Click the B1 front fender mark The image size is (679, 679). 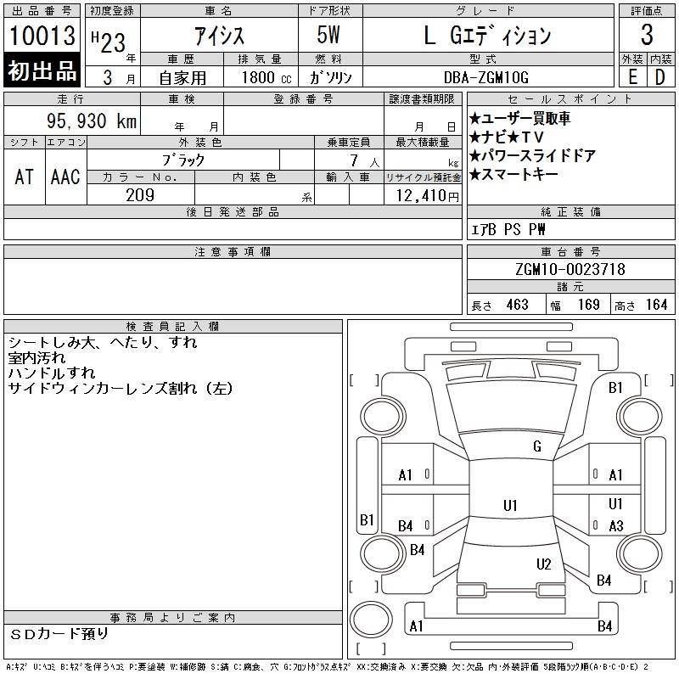click(x=614, y=388)
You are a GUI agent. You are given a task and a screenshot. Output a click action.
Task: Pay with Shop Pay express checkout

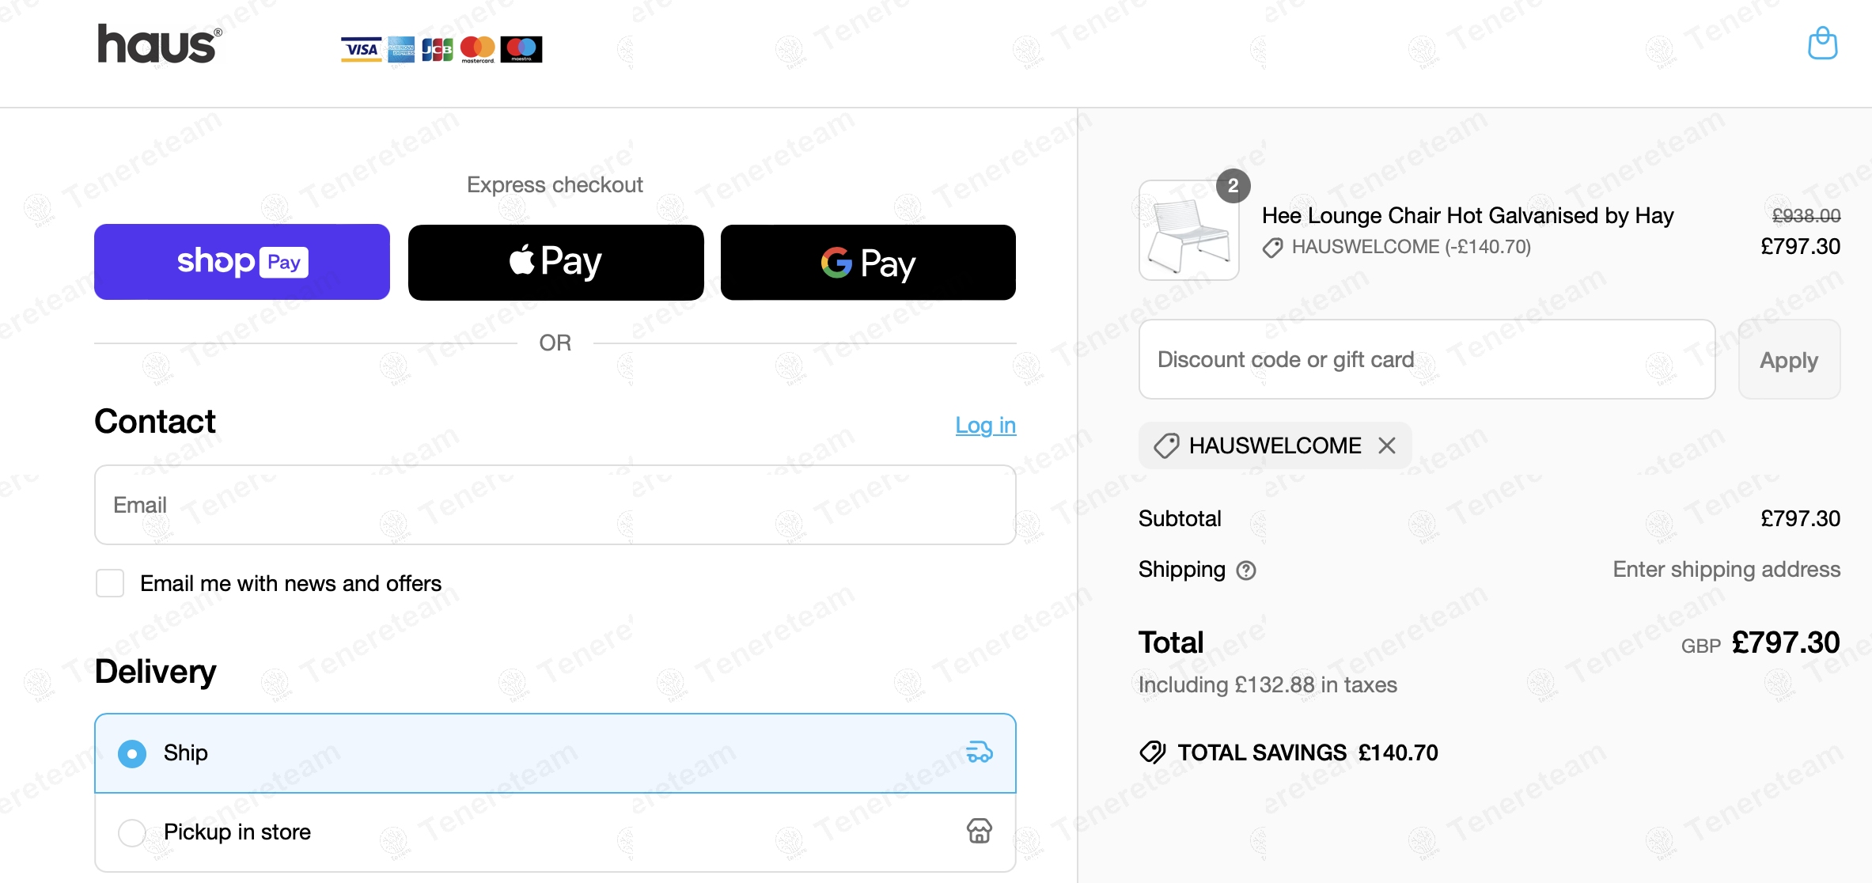pos(242,262)
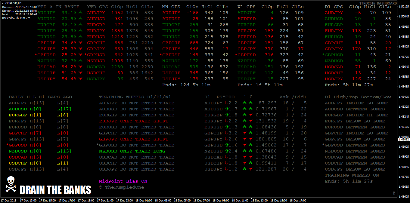Image resolution: width=410 pixels, height=203 pixels.
Task: Click the EURJPY ONLY TRADE SHORT signal
Action: tap(133, 121)
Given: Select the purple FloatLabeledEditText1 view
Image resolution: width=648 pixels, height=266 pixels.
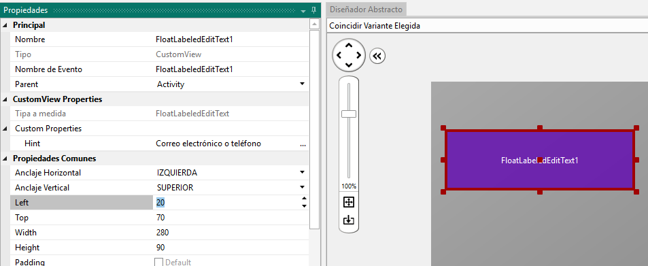Looking at the screenshot, I should click(x=539, y=160).

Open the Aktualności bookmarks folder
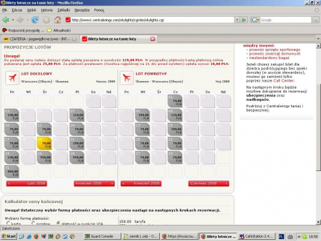pyautogui.click(x=59, y=30)
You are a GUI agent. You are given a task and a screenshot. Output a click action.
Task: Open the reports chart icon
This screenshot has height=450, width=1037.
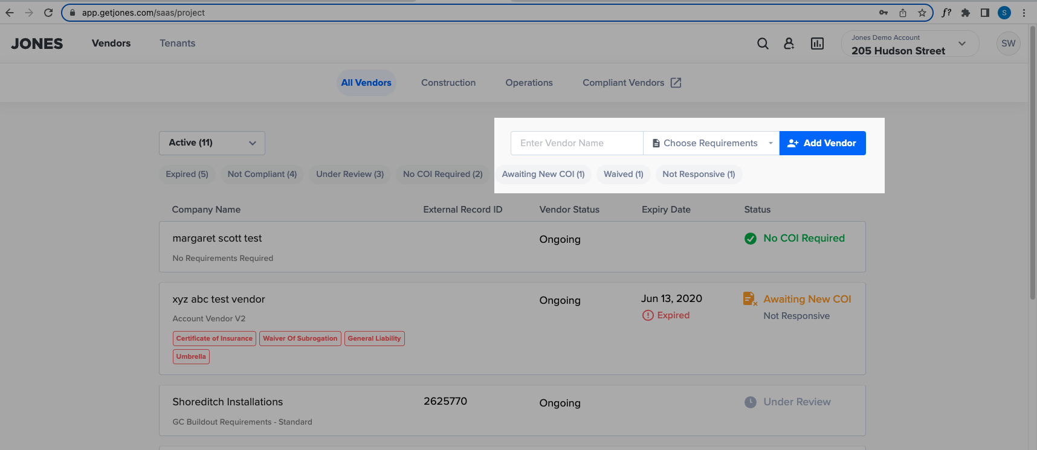coord(817,43)
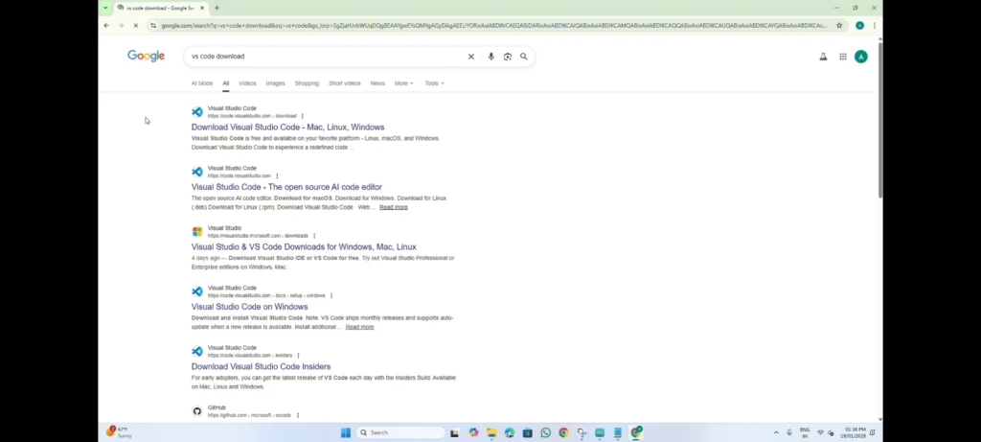The width and height of the screenshot is (981, 442).
Task: Open Google Lens image search
Action: pyautogui.click(x=508, y=57)
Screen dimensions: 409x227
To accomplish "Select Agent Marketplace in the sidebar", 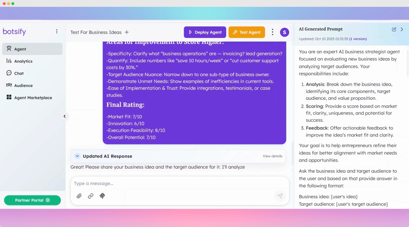I will point(33,98).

*Work request*:
Output exactly the stretch of the listing that begins at the line containing "Given: Select the" and ends at the line containing "Task: Open the reports chart icon", both kept. Omit pictures and everything else.

*Answer for this exercise*:
Given: Select the purple FloatLabeledEditText1 view
Image resolution: width=648 pixels, height=266 pixels.
Looking at the screenshot, I should click(x=539, y=160).

Open the Aktualności bookmarks folder
pyautogui.click(x=59, y=30)
You are a GUI agent. You are given a task and a screenshot. Output a click action.
Task: Open the reports chart icon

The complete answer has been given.